Republicans in the House of Representatives have filed a bill that would block universities from participating in federal student-aid programmes if they raise tuition fees by more than twice the rate of inflation for two years in a row, which most do routinely.
Democrats in the House want to penalise states that cut higher education spending by making students in those states ineligible for $15 billion (Pounds 8.8 billion) of proposed increases in federal financial aid.
In the Senate, negotiations have begun to extend the Higher Education Act, the multi-year measure that governs all federal financial aid.
"Our nation is grappling with a college cost crisis that is threatening to push higher education out of reach for low and middle-income students," said Republican congressman Howard McKeon of California.
The bill that Mr McKeon introduced in the House would institute what he calls an "affordability in higher education index", which would be used to penalise universities that break the rules on tuition fees.
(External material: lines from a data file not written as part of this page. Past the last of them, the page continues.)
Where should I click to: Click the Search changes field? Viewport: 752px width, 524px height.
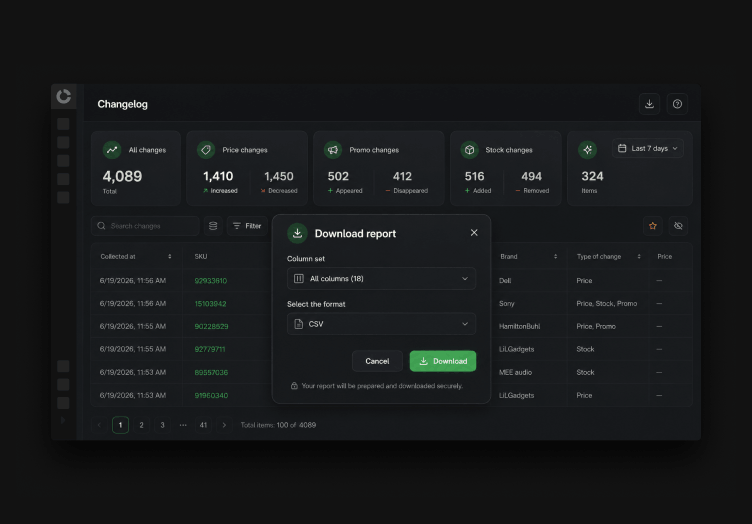pyautogui.click(x=145, y=226)
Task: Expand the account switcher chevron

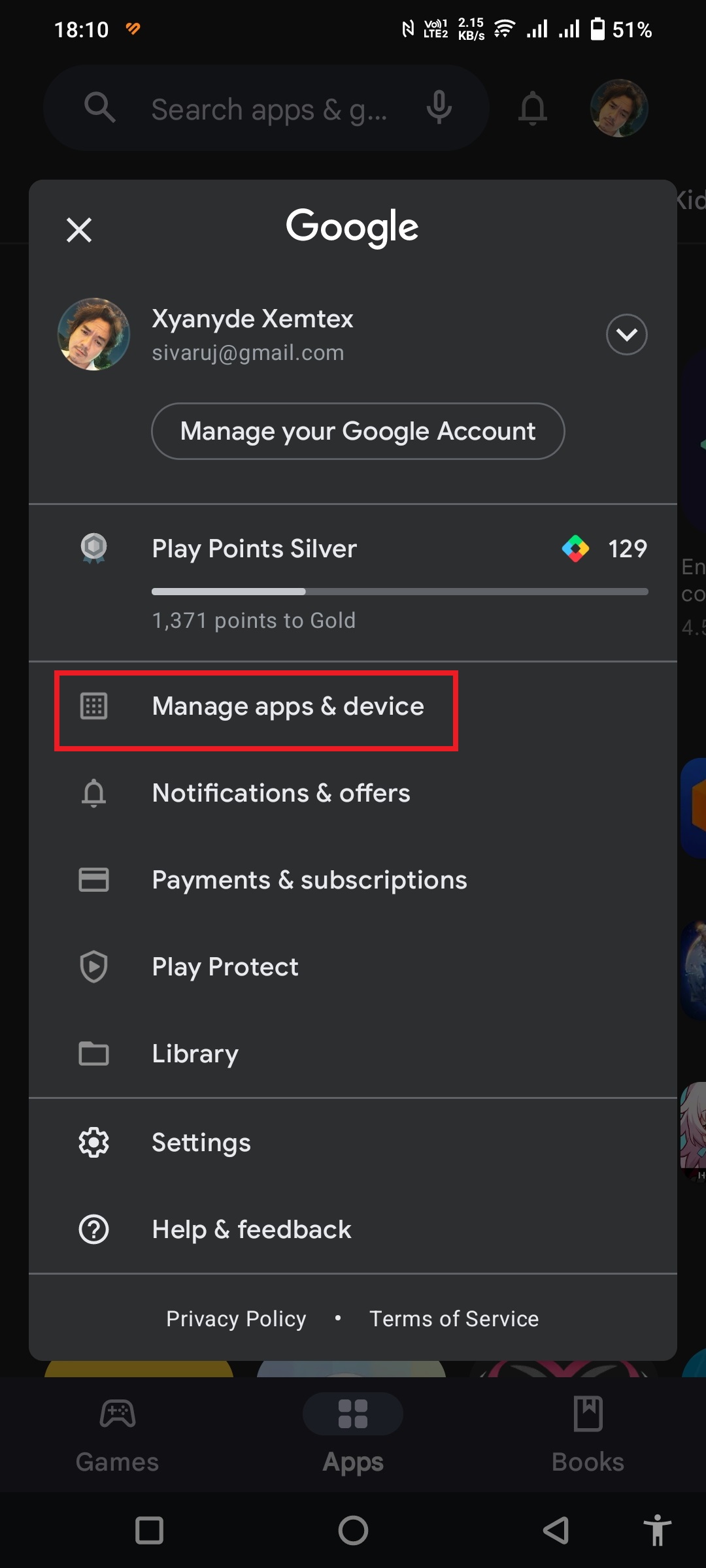Action: 626,335
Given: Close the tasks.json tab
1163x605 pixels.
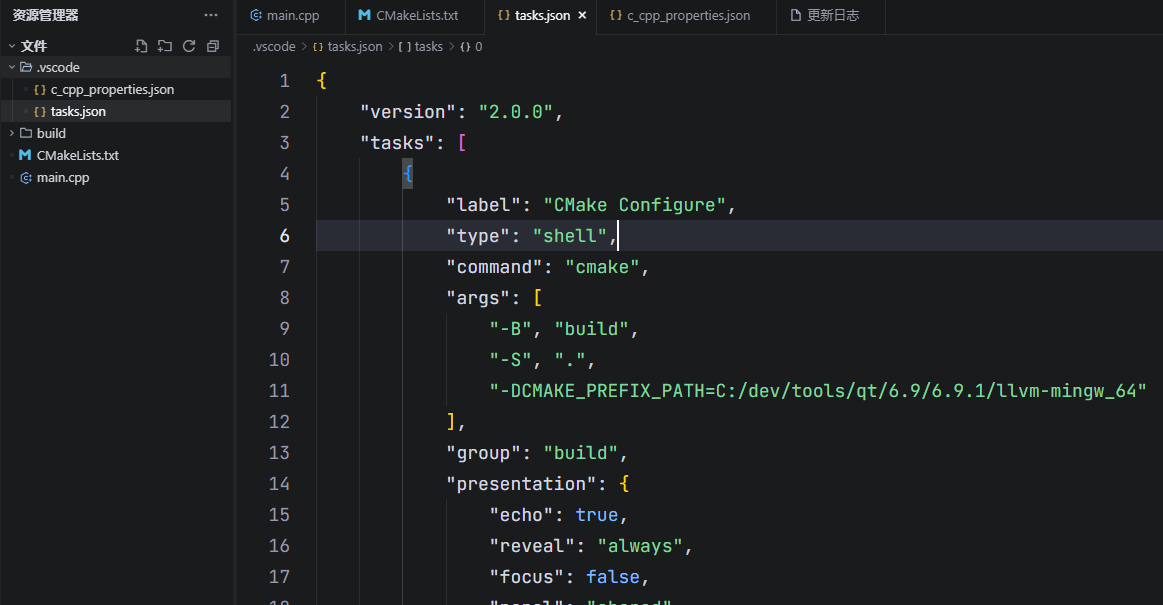Looking at the screenshot, I should [581, 15].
More than 1,300 of the 1,800 US universities and colleges have raised their prices by at least twice the rate of inflation in the past three years, and many have been doing so for much longer. This year, tuition at public universities rose by an average of 14 per cent and at private four-year universities by 6 per cent. The inflation rate was about 2 per cent.
The bill would require universities to report their costs annually to the government. If those costs rise by twice the rate of inflation, the institution would have to explain itself and provide a plan to restrict future increases. If costs jump again by twice the rate of inflation, then students at the institution will no longer be eligible for federal financial assistance.
Universities call the measure a form of anti-capitalist price control that would hurt the quality of education and adversely affect the poorest students. They say the government should increase spending on higher education and reject attempts to control rising tuition costs.
"Mr McKeon's bill would have the unintended consequence of closing the door to a college degree on the very segments of the college-going population that his bill purports to help: low and middle-income students," said David Warren, president of the National Association of Independent Colleges and Universities.
Mr Warren urged that consumers be allowed to "vote with their feet in a free marketplace unfettered by Washington bureaucrats".
Democrats prefer to put the onus on the states, where budget cuts forced by the recession have resulted in cuts in allocations to public universities.
Under their plan, students who live in states that reduce higher education spending by more than 10 per cent in one year would be ineligible for financial aid and tax breaks that the Democrats have separately proposed.
But the plan is unlikely to progress, since it would require reinstating taxes cut by President George W. Bush. Even top US universities are suffering from the continued poor performance of their investments.
Yale University faces a $30 million deficit in 2004-05 and has warned of up to 780 job losses to balance its books, affecting up to 10 per cent of its 7,800 non-academic employees. Up to 250 jobs among 10,800 employees at the Massachusetts Institute of Technology are also at risk.